My cousin has a bad case of this blindness & her dc terrify me. I love her but avoid seeing her if I can help it because her kids are violent, malicious & sociopathic like their dad. She thinks its perfectly ok for them to smash a kids head against a wall & to wave knife at your face. She thinks "rules are limiting and kids figure out how to behave eventually by themselves anyway." She will have a shock once they hit the teenage years is all I can say.

verytellytubby Fri 30-Aug-13 22:31:54

I don't. I know when my kids are arseholes. They are brilliant obviously but not perfect. My friend can't see it at all. Makes it difficult to hang out.

pianodoodle Fri 30-Aug-13 22:32:25

When DD was a baby I overheard another woman in the doctor's waiting room say to her DH "ours is the cutest baby here"

I don't think she meant to be overheard though and she looked mortified when she saw me looking at her!
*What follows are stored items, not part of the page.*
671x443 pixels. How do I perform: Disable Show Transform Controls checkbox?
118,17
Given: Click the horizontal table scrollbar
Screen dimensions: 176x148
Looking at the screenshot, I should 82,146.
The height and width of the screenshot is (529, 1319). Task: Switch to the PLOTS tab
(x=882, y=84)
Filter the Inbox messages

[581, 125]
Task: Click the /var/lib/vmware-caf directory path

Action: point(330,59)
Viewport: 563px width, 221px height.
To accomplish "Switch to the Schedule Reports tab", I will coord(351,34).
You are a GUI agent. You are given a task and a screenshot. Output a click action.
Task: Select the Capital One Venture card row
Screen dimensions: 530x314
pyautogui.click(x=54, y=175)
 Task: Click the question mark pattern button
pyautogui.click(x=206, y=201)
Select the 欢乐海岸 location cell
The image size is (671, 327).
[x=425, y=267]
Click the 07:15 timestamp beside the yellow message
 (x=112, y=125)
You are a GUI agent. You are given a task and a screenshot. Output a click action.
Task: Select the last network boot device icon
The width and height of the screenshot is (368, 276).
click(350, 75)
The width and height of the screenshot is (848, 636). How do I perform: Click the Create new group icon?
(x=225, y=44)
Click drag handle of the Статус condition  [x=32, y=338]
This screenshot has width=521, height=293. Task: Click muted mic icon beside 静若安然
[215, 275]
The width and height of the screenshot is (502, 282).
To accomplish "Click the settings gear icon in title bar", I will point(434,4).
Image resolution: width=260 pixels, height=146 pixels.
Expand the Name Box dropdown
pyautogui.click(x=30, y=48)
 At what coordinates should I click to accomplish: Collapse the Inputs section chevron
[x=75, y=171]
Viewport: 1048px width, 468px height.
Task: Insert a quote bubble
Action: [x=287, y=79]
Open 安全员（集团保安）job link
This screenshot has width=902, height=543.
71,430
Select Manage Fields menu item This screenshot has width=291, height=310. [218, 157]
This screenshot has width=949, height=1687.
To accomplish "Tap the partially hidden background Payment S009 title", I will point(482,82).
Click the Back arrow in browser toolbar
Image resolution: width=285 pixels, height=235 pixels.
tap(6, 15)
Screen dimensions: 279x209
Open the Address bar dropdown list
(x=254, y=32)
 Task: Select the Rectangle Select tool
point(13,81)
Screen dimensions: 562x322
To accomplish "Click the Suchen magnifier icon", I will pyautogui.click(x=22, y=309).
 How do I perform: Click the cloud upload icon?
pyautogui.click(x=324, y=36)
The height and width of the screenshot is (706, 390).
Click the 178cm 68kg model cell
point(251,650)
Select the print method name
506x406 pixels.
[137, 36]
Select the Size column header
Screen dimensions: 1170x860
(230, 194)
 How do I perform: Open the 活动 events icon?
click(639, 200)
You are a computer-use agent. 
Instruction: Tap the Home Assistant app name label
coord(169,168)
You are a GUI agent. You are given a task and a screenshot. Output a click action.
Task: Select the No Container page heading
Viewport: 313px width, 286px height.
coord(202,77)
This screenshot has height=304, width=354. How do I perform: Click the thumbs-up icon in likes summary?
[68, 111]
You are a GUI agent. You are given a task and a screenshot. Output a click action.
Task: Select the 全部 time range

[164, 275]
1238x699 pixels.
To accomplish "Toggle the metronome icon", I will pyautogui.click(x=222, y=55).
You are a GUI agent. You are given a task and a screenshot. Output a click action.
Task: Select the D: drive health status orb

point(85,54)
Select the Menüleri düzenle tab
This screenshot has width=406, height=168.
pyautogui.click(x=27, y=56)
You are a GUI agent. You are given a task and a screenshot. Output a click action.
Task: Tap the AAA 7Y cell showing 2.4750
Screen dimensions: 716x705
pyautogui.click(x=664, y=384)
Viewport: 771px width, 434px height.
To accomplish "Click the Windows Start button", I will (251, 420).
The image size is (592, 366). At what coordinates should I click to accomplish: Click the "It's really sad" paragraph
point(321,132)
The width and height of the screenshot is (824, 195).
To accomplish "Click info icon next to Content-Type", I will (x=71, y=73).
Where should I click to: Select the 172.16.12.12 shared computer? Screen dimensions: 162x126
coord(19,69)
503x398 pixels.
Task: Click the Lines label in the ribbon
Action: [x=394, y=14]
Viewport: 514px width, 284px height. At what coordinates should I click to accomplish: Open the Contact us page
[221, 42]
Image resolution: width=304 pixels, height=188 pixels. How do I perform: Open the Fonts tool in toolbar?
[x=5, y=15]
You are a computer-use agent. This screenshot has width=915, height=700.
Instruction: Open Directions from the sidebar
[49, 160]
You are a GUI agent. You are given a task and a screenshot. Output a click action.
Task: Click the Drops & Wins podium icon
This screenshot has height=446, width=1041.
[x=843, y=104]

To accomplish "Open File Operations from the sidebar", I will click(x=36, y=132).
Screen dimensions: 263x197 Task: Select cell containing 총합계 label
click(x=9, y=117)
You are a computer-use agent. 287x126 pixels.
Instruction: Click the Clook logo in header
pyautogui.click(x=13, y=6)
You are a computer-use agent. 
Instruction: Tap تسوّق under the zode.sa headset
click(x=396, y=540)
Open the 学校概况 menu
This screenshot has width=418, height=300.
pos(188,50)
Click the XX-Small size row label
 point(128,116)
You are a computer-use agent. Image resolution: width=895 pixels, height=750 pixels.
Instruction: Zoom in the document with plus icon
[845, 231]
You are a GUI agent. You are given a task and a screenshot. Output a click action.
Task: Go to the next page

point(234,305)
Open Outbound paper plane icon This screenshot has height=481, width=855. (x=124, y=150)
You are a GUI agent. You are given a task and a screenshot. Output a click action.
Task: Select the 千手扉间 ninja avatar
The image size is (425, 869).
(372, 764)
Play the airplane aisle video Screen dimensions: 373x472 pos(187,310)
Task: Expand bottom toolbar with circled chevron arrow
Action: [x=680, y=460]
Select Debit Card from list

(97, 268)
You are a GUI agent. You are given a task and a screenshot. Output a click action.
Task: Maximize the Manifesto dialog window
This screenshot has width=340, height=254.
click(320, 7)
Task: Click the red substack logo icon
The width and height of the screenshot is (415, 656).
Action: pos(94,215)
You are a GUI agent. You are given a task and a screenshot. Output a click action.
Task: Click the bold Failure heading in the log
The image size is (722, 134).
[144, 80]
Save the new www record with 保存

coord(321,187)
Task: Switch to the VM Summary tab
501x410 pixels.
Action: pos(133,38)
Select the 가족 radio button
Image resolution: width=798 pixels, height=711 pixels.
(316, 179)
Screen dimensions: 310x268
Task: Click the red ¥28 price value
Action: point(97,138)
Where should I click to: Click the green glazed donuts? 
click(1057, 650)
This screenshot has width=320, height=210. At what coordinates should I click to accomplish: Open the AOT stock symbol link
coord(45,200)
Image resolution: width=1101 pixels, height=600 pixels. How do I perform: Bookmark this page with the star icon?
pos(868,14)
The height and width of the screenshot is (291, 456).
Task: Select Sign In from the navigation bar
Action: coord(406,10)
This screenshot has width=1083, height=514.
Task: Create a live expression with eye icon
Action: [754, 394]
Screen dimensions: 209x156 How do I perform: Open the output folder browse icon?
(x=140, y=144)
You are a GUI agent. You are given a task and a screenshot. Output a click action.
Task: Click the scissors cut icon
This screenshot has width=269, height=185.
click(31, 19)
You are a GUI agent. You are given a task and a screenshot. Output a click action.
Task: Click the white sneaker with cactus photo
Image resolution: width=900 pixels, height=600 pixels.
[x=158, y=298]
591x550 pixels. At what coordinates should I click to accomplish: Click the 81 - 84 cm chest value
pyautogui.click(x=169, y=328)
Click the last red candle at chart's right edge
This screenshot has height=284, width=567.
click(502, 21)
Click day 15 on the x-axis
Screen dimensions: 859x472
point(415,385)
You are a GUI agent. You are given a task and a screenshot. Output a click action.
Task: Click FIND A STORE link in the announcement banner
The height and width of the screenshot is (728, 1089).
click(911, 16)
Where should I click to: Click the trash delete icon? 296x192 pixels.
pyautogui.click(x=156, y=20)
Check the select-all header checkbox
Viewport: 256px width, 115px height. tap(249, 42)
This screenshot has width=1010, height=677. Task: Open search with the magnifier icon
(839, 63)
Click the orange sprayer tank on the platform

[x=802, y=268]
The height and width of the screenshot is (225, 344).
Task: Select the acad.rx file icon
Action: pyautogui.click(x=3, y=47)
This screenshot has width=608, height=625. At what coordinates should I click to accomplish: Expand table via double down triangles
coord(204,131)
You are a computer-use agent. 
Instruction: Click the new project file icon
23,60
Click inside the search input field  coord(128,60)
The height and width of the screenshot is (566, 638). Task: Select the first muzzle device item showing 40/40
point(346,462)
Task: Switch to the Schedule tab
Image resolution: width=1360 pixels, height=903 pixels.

For a second I was furious but then just smiled and thought "well actually I was thinking exactly the same about my DD anyway" grin

Naturally I knew she was wrong anyway. My baby was definitely the cutest one there by miles... naturally smile

MrsTerryPratchett Fri 30-Aug-13 23:54:19

I know my DD is a little hellion. That's one of the reasons we love her. I had a lovely day today in soft play when she managed to get on the bouncy castle with two other rough, tough, fearless DC with parents who knew who they were. We referred to it as Baby Thunderdome grin

She frequently gets into issues with DC who are quiet, biddable but sneaky. She will end up snatching a toy which a child has taunted her with for ages. Pretended to share, then not, kind of thing. The quiet child will cry and DD will get the blame. Meh.

BackforGood Sat 31-Aug-13 00:05:07

I don't think we are all like this at all. Over the years I've had many a conversation with teachers, leaders, and friends where I've been the one being honest about my ds, and they are all telling me they don't see that side of him at all..... maybe it depends on your dc?

5madthings Sat 31-Aug-13 00:11:05

Nope of anything I am the opposite, when mine come running and say 'so and so just...' I say and what did you do first/what was happening a so know it's often six of one ams half a dozen of the other.

My ds3's teachers never believe me when I ,ention some of the behavior we get at home and they are all well behaved when oit with other people I get comments about how delightful and polite and lovely they are. I try to remind myself it's good they save the bad behavior for me!

My kids are great, but they are kids and I am under no illusions that as they are children they won't always behave perfectly. Thankfully most parents I know are the same,e but there is always one who thinks the sun shines out of their child are.

Sugarbeach Sat 31-Aug-13 00:20:33

Nope, don't think so....the reverse in fact, teachers and other people always says how lovely, well mannered dd is and I'm always saying she becomes quite the little monster when she is with me. God, that almst sounds smug although i don't mean it that way.

She's an only, but is very social and loves playing with other children, and I don't know if part of it Is because I said to her very early on that if she doesn't behave people will not want to invite her back for play dates, or maybe it just is her nature, who knows.

Secretswitch Sat 31-Aug-13 00:34:49

I am always casting a beady eye towards my children as I know they are Satan's minions.